**Problem requirements**
Each line from the one that contains "Click Grok icon on AbdiMedia's tweet" to the end of the entries must be copied word for word, and only those lines.

*** Opening Given records ***

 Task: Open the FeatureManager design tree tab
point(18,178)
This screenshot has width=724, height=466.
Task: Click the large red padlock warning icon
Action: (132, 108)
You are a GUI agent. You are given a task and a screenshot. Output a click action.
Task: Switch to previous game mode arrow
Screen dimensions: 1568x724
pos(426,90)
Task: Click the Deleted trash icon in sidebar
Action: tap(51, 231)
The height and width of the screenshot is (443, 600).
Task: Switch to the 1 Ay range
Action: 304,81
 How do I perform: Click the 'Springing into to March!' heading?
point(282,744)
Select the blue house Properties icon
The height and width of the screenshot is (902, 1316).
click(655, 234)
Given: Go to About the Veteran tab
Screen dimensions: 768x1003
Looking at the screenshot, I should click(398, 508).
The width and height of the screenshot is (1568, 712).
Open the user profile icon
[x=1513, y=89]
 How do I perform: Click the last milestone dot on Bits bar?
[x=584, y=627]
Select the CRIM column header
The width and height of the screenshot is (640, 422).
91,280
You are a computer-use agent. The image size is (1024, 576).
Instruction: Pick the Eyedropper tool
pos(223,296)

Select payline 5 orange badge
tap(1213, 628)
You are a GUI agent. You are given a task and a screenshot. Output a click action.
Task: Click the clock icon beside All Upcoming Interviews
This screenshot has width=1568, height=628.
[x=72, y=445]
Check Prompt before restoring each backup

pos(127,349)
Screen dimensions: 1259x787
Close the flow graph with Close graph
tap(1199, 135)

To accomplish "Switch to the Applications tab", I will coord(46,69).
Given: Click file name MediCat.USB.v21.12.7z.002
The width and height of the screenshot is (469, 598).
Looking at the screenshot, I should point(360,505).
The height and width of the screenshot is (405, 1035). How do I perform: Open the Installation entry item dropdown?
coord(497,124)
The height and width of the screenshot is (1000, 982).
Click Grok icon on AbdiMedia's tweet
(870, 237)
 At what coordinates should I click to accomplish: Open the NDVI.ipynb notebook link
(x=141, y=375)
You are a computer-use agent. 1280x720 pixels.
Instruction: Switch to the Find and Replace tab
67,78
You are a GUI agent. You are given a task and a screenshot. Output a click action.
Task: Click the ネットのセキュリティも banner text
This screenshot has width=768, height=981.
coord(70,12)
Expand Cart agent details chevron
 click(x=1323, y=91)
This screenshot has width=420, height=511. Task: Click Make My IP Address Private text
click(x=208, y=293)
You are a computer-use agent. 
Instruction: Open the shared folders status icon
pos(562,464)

*** Closing Given records ***

**Result of this exercise**
Click Grok icon on AbdiMedia's tweet
(870, 237)
 At what coordinates should I click to accomplish: Open the NDVI.ipynb notebook link
(x=141, y=375)
You are a computer-use agent. 1280x720 pixels.
Instruction: Switch to the Find and Replace tab
67,78
You are a GUI agent. You are given a task and a screenshot. Output a click action.
Task: Click the ネットのセキュリティも banner text
This screenshot has width=768, height=981.
coord(70,12)
Expand Cart agent details chevron
 click(x=1323, y=91)
This screenshot has width=420, height=511. Task: Click Make My IP Address Private text
click(x=208, y=293)
You are a computer-use agent. 
Instruction: Open the shared folders status icon
pos(562,464)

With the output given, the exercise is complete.